Hebatnya, hobi itu mereka jalani dengan cara yang tidak biasa. Bila umumnya orang bepergian ke luar negeri dengan menggunakan jasa agen perjalanan lengkap dengan pengurusan akomodasinya, Alex dan Ida merasa perjalanan seperti itu kurang menantang. Bagi mereka, jalan-jalan dengan menggunakan tour bus kurang asyik.
"Ngapain jalan-jalan kok lebih hanya lihat punggung kursi. Pemandangan di sekitar jadi terbatas," ujar Ida diiringi anggukan sang suami.
Karena itu, mereka memilih touring dengan menggunakan moge untuk memuaskan hobi jalan-jalannya itu.
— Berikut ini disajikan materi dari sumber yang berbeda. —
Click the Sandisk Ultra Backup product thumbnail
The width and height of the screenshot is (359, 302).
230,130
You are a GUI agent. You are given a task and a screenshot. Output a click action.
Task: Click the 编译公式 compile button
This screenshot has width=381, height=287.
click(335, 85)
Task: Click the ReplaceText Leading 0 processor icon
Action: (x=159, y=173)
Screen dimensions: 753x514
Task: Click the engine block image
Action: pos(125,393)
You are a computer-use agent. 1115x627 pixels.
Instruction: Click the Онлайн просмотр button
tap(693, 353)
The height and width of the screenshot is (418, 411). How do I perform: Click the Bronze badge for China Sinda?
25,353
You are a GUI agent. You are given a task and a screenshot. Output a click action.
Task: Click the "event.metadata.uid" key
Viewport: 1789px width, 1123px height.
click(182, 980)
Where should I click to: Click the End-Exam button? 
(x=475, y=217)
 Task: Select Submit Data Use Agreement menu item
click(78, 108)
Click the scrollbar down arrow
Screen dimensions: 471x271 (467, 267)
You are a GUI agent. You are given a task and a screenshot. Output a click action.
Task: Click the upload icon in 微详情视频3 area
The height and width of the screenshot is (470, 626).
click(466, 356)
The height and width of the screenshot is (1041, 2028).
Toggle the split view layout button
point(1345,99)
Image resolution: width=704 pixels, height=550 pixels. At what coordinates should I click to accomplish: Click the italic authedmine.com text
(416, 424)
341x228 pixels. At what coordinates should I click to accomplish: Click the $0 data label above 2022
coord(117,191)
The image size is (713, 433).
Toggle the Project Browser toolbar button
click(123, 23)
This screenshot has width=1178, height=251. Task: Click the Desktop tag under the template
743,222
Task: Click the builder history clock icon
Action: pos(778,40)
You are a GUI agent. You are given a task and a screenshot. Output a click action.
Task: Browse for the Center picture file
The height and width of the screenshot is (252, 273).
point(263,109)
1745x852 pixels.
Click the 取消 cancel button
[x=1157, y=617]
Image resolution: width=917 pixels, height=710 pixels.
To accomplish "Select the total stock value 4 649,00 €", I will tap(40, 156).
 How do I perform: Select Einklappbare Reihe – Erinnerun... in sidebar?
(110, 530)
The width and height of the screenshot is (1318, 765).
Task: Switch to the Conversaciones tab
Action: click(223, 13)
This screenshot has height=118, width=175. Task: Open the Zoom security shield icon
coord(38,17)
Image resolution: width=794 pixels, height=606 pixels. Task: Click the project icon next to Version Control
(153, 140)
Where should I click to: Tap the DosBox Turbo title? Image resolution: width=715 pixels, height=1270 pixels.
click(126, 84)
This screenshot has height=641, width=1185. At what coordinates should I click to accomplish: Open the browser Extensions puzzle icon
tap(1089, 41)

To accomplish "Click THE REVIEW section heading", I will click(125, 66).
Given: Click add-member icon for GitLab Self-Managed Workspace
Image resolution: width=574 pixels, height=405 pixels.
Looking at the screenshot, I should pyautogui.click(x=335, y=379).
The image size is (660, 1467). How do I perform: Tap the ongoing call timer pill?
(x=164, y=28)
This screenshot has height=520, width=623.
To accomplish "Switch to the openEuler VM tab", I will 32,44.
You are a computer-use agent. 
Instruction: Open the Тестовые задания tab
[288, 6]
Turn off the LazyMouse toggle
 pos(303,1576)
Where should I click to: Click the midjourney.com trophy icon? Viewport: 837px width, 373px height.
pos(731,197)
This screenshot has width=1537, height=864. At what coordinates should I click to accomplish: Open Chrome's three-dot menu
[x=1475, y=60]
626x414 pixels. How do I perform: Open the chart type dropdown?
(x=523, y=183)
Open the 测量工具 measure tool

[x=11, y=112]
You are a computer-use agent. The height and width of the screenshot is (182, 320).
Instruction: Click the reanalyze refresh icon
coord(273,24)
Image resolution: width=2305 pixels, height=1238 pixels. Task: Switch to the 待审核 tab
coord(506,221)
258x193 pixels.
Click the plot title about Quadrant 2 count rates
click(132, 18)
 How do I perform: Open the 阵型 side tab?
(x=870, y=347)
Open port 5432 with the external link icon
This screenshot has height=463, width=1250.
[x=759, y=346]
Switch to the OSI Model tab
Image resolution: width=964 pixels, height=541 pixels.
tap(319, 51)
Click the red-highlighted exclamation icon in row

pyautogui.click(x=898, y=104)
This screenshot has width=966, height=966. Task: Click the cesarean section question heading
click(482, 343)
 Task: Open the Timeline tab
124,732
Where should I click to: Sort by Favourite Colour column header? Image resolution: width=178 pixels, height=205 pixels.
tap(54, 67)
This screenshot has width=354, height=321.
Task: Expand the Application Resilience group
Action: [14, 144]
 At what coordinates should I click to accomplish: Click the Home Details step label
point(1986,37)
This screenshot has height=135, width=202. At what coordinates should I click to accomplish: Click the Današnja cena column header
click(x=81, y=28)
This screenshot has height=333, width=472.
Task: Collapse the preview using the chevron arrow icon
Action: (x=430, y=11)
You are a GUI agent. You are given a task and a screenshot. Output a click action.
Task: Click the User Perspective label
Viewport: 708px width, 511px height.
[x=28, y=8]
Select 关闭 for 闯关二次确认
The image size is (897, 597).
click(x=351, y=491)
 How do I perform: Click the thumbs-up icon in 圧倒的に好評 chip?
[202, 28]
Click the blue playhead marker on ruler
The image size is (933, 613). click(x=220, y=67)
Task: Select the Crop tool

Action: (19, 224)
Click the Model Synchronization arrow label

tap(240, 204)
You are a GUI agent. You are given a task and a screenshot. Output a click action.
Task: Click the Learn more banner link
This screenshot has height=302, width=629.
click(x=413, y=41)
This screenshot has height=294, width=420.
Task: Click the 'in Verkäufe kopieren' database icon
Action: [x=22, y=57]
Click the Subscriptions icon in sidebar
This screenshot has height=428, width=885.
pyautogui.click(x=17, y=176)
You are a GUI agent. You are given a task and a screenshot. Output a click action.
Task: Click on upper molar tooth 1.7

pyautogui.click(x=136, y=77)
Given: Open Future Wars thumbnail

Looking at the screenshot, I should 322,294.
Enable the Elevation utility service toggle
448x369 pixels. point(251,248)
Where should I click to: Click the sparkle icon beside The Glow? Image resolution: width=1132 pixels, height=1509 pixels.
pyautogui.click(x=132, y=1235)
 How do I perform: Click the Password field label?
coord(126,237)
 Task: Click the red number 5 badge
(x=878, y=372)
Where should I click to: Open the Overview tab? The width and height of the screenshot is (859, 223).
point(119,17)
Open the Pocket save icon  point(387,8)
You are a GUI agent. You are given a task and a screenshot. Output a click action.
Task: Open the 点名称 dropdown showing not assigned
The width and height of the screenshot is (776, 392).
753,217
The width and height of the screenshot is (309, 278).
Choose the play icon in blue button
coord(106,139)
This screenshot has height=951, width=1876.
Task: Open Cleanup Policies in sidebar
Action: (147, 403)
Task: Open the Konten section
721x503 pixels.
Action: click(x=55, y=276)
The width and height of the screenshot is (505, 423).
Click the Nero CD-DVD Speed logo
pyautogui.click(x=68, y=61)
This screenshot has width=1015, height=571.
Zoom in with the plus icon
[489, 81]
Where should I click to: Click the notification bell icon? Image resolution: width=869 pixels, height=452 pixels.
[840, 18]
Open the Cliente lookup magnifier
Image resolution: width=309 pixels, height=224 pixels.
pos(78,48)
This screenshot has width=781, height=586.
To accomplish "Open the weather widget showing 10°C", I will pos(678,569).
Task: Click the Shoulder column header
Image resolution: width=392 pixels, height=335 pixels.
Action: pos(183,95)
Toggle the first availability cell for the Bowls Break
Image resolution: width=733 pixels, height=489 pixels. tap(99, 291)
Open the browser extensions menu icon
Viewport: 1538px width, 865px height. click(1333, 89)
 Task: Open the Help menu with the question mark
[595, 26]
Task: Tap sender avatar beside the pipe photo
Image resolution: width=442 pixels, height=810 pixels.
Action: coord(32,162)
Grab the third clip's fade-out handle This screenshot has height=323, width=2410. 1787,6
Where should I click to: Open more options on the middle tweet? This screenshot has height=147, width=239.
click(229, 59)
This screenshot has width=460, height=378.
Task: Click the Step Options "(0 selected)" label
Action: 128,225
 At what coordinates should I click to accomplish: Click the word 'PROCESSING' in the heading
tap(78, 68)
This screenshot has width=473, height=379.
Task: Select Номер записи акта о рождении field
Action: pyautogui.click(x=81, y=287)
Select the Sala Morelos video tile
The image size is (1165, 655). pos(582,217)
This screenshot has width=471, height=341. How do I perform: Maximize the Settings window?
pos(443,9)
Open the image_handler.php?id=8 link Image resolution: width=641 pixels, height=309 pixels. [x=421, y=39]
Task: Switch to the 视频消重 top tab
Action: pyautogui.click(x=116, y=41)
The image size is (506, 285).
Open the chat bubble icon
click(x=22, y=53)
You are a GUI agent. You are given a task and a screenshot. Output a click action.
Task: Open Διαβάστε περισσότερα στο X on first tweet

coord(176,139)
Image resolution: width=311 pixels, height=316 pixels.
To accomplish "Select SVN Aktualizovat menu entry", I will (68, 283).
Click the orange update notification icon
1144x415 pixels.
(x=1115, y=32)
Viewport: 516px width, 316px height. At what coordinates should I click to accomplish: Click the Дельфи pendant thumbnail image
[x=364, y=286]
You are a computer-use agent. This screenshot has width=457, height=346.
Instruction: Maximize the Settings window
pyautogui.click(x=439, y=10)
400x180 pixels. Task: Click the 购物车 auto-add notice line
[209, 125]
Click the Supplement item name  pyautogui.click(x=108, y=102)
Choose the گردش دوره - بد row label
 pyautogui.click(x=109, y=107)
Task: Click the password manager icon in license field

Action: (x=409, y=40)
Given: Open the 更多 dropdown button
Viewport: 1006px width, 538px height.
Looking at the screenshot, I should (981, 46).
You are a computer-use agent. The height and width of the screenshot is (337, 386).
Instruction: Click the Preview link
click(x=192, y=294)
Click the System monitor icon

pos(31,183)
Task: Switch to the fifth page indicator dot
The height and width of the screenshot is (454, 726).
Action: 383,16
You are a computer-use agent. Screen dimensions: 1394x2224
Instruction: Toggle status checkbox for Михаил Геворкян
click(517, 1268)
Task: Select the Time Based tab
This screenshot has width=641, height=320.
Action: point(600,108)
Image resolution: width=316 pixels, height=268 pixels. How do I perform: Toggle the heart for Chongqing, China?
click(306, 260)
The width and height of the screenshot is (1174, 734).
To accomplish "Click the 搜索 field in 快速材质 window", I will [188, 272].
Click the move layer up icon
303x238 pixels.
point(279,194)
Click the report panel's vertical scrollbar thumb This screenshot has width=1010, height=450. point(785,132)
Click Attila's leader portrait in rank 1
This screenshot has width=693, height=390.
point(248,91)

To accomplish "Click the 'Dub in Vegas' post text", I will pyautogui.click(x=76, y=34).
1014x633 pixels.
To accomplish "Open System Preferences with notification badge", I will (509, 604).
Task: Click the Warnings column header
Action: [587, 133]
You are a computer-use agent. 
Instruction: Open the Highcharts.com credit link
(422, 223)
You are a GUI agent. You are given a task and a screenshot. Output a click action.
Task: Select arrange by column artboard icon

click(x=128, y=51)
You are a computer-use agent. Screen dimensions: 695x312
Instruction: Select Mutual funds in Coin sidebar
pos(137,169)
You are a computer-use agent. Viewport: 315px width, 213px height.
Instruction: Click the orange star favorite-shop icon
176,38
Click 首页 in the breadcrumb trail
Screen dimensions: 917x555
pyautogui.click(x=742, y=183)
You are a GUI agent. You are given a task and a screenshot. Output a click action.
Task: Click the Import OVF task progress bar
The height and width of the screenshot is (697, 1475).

Apalagi, Alex merupakan penggemar moge sejati. Bersama moge BMW kesayangannya, pria 65 tahun itu pernah berkeliling Indonesia, bahkan ke Malaysia dan Brunei Darussalam. Selama ini, Alex tergabung dalam Ikatan Motor Besar Indonesia (IMBI). Malahan, hingga saat ini, dia masih menjabat ketua IMBI Cabang Bogor.
Pasutri romantis itu memulai penjelajahan dari satu negara ke negara lain pada 2003. Sejak saat itu, setahun sekali keduanya meluangkan waktu dua minggu hingga sebulan untuk berwisata dengan moge ke sejumlah negara.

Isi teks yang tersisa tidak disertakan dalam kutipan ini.